▶ Task brief: Can you reproduce the data beneath, keeping every line exact?

Records from a dataset

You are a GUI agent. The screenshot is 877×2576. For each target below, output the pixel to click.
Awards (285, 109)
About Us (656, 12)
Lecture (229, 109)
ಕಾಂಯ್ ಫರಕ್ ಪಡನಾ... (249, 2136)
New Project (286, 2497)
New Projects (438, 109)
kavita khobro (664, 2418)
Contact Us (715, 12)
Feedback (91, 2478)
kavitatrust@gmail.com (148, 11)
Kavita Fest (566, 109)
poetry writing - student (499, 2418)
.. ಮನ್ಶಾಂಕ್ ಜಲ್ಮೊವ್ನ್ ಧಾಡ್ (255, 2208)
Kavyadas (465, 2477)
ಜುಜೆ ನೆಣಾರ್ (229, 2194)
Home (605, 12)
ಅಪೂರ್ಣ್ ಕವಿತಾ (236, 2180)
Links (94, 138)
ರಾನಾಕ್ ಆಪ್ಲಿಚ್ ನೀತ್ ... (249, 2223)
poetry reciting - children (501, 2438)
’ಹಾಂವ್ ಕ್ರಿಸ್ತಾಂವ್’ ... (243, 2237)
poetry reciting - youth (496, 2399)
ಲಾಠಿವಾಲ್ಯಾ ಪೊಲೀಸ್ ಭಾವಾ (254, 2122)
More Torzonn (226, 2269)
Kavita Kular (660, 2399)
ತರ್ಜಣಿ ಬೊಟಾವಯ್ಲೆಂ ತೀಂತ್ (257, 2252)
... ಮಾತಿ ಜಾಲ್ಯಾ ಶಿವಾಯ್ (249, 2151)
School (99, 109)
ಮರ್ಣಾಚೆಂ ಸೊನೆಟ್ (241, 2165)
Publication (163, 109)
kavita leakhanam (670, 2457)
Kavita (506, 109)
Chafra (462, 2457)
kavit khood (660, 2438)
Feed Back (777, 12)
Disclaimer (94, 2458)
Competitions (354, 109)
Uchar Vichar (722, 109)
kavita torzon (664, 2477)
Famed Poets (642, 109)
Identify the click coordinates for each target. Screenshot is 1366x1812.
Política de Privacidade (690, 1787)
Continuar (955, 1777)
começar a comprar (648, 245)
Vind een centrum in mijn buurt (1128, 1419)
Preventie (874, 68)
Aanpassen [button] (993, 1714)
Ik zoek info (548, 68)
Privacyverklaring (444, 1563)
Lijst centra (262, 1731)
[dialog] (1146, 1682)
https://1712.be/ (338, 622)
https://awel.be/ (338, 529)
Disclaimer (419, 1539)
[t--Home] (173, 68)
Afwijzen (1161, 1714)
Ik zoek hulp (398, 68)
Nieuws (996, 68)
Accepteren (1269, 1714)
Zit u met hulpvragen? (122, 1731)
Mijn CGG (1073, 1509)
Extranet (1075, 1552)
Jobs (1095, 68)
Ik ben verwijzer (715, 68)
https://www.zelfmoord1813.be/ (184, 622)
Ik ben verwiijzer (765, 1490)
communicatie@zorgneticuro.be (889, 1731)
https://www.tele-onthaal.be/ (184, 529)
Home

▶ Problem solution:
You are a GUI agent. The screenshot is 877×2576. For each target below, output the pixel to click.
Awards (285, 109)
About Us (656, 12)
Lecture (229, 109)
ಕಾಂಯ್ ಫರಕ್ ಪಡನಾ... (249, 2136)
New Project (286, 2497)
New Projects (438, 109)
kavita khobro (664, 2418)
Contact Us (715, 12)
Feedback (91, 2478)
kavitatrust@gmail.com (148, 11)
Kavita Fest (566, 109)
poetry writing - student (499, 2418)
.. ಮನ್ಶಾಂಕ್ ಜಲ್ಮೊವ್ನ್ ಧಾಡ್ (255, 2208)
Kavyadas (465, 2477)
ಜುಜೆ ನೆಣಾರ್ (229, 2194)
Home (605, 12)
ಅಪೂರ್ಣ್ ಕವಿತಾ (236, 2180)
Links (94, 138)
ರಾನಾಕ್ ಆಪ್ಲಿಚ್ ನೀತ್ ... (249, 2223)
poetry reciting - children (501, 2438)
’ಹಾಂವ್ ಕ್ರಿಸ್ತಾಂವ್’ ... (243, 2237)
poetry reciting - youth (496, 2399)
ಲಾಠಿವಾಲ್ಯಾ ಪೊಲೀಸ್ ಭಾವಾ (254, 2122)
More Torzonn (226, 2269)
Kavita Kular (660, 2399)
ತರ್ಜಣಿ ಬೊಟಾವಯ್ಲೆಂ ತೀಂತ್ (257, 2252)
... ಮಾತಿ ಜಾಲ್ಯಾ ಶಿವಾಯ್ (249, 2151)
School (99, 109)
ಮರ್ಣಾಚೆಂ ಸೊನೆಟ್ (241, 2165)
Publication (163, 109)
kavita leakhanam (670, 2457)
Kavita (506, 109)
Chafra (462, 2457)
kavit khood (660, 2438)
Feed Back (777, 12)
Disclaimer (94, 2458)
Competitions (354, 109)
Uchar Vichar (722, 109)
kavita torzon (664, 2477)
Famed Poets (642, 109)
Identify the click coordinates for each target. Screenshot is 1366x1812.
Política de Privacidade (690, 1787)
Continuar (955, 1777)
começar a comprar (648, 245)
Vind een centrum in mijn buurt (1128, 1419)
Preventie (874, 68)
Aanpassen [button] (993, 1714)
Ik zoek info (548, 68)
Privacyverklaring (444, 1563)
Lijst centra (262, 1731)
[dialog] (1146, 1682)
https://1712.be/ (338, 622)
https://awel.be/ (338, 529)
Disclaimer (419, 1539)
[t--Home] (173, 68)
Afwijzen (1161, 1714)
Ik zoek hulp (398, 68)
Nieuws (996, 68)
Accepteren (1269, 1714)
Zit u met hulpvragen? (122, 1731)
Mijn CGG (1073, 1509)
Extranet (1075, 1552)
Jobs (1095, 68)
Ik ben verwijzer (715, 68)
https://www.zelfmoord1813.be/ (184, 622)
Ik ben verwiijzer (765, 1490)
communicatie@zorgneticuro.be (889, 1731)
https://www.tele-onthaal.be/ (184, 529)
Home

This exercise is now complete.